Parental bullying can include spanking, name calling, mean-spirited punishments, overbearing micromanagement, shaming, and exclusion. Many parents bully their children unintentionally, thinking that they are just using proper disciplinary techniques or dishing out ‘tough’ love in order to make their child tough or respectful. These dangerous techniques of violence are sometimes rooted in peoples’ skewed interpretations of religion or even the Bible. It is odd that so many ignore the biblical stricture to “do unto others as you would have done to you,” in order to focus on the part that claims if one “spares the rod they spoil the child.” This tendency appears to have caused generations of pain.

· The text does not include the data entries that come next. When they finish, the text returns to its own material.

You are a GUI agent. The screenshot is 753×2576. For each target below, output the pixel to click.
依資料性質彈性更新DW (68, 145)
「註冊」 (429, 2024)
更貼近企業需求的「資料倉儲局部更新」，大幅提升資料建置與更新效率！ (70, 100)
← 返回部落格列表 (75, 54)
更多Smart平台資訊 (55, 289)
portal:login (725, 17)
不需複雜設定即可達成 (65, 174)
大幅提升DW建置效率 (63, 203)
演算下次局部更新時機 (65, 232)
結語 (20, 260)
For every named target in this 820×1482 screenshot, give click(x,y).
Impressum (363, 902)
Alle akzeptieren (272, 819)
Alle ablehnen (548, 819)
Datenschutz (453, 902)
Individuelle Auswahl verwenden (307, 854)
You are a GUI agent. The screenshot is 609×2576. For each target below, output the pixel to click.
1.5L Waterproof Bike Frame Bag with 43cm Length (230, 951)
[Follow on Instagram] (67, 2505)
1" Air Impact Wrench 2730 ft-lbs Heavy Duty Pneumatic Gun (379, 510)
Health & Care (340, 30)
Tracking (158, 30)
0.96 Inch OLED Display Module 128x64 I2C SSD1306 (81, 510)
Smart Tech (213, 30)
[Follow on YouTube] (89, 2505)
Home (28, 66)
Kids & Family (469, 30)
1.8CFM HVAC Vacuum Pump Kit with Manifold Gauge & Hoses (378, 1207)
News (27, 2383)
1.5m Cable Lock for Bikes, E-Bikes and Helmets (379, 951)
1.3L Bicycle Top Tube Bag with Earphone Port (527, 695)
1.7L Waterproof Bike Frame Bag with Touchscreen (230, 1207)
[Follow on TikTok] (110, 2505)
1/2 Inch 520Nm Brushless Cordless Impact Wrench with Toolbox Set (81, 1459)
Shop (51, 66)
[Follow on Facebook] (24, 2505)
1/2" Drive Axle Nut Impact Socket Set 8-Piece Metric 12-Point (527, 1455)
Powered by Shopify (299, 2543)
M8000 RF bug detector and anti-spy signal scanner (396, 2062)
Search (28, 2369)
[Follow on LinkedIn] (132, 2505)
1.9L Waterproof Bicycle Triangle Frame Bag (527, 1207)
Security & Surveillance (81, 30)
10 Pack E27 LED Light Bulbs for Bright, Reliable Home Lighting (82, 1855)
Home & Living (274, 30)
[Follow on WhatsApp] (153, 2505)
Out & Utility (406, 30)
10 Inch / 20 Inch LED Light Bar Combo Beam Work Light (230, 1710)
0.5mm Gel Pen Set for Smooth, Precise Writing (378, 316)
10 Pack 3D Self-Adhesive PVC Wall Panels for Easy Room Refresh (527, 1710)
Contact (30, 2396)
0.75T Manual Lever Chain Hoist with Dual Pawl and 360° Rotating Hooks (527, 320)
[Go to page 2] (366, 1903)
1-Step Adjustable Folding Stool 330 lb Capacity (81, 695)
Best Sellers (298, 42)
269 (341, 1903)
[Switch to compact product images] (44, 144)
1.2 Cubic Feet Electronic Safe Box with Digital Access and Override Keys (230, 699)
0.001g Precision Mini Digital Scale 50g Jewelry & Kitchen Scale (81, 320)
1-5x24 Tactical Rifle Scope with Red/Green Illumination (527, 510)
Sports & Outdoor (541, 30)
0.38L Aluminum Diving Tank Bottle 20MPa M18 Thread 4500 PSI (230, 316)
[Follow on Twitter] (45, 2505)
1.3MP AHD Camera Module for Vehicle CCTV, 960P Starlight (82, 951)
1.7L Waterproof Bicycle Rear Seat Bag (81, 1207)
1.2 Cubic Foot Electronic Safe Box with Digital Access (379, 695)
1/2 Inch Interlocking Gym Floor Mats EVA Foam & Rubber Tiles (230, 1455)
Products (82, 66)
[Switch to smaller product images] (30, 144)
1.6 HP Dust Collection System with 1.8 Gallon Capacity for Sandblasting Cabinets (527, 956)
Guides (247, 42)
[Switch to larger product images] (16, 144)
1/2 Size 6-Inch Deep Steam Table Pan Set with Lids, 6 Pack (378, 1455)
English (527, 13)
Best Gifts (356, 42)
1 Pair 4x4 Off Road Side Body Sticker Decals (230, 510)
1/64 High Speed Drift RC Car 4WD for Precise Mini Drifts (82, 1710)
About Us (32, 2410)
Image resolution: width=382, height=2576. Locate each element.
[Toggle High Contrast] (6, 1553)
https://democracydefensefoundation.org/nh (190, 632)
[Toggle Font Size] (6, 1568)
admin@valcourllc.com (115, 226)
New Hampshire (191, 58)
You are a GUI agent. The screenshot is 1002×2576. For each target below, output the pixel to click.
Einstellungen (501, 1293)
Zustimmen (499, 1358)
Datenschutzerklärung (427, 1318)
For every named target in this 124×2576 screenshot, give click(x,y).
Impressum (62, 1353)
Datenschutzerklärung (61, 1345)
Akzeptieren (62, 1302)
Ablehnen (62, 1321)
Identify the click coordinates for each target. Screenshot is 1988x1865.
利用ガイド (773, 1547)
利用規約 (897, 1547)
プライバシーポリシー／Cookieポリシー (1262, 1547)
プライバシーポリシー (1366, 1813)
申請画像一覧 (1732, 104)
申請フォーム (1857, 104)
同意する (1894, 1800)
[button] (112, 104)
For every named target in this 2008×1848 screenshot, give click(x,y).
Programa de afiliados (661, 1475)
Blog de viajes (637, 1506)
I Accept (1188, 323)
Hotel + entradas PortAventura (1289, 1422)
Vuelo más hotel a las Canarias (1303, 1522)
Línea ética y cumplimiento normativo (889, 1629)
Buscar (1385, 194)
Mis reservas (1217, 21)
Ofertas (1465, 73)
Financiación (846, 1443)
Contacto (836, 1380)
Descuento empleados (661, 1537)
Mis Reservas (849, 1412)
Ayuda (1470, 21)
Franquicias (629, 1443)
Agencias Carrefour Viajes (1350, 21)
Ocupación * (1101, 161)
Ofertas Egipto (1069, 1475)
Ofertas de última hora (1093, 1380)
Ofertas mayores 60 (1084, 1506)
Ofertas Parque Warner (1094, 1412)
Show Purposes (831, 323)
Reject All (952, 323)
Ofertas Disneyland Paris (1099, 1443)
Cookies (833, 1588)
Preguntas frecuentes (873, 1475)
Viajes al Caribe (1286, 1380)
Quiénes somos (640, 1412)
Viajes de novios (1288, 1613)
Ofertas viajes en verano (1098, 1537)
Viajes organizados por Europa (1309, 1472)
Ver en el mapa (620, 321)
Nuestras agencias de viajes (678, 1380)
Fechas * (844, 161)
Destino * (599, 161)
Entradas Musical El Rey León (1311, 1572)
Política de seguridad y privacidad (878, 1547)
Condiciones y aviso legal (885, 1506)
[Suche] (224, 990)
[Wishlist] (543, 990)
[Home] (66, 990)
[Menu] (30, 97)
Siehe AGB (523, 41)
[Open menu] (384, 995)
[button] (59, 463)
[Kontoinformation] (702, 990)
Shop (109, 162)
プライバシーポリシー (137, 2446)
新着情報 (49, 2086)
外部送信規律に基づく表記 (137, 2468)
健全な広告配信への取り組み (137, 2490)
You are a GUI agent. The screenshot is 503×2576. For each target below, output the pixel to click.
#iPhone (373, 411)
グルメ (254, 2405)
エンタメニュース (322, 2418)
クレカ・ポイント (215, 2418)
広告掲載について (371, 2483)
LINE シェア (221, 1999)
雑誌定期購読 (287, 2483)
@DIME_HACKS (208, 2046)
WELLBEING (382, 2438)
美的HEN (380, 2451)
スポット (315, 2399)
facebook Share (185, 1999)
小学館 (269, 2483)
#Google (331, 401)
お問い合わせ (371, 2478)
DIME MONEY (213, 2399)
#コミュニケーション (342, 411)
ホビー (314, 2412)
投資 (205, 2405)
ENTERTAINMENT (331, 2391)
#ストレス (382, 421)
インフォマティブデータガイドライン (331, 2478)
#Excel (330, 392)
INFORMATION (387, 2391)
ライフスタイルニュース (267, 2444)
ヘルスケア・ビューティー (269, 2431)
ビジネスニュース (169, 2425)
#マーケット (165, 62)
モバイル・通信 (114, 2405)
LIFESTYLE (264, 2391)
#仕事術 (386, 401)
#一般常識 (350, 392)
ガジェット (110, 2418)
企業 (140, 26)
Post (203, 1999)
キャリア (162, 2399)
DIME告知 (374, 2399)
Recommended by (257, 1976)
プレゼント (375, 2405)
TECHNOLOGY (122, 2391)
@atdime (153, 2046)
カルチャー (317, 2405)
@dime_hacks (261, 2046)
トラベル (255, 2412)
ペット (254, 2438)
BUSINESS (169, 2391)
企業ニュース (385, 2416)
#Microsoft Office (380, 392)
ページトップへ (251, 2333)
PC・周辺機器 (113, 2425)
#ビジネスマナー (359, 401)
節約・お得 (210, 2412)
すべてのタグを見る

It is now the current generation of parent that has the responsibility to accept the full effects of authoritative parenting styles and switch to a more peaceful and nurturing type of child rearing. Parental bullying can be stopped, but only if our society takes a long look at itself and tries to stop it.
Science points more and more to the negative consequences of spanking, and many countries have outlawed it. Native tribes and cultures cuddle more with their children, holding them close instead of encaged in a wooden jail surrounded by scary clowns and giant cartoon animals. Instead of a warm breast they are given a plastic bottle with synthesized milk void of essential enzymes babies need to develop strong brains. These unnatural environments have lasting effects on children that may affect them all the way into their adult life.
Parental bullying can stay with a child for decades, interfering with their ability to form solid emotional bonds. The negative effects of a dominating parenting style so many that they seem hard to quantify. Parents who experience abuse from their children will experience a similarly profound sense of mistrust in all interpersonal relationships after experiencing this phenomenon.
If you are thinking you are parents of bullies then you need to sit as a couple and determine how to move forward as parents of bullies and help your child to grow up as a kind respecting adult not as a bully. May this be the needed wake up call to parents of bullies everywhere.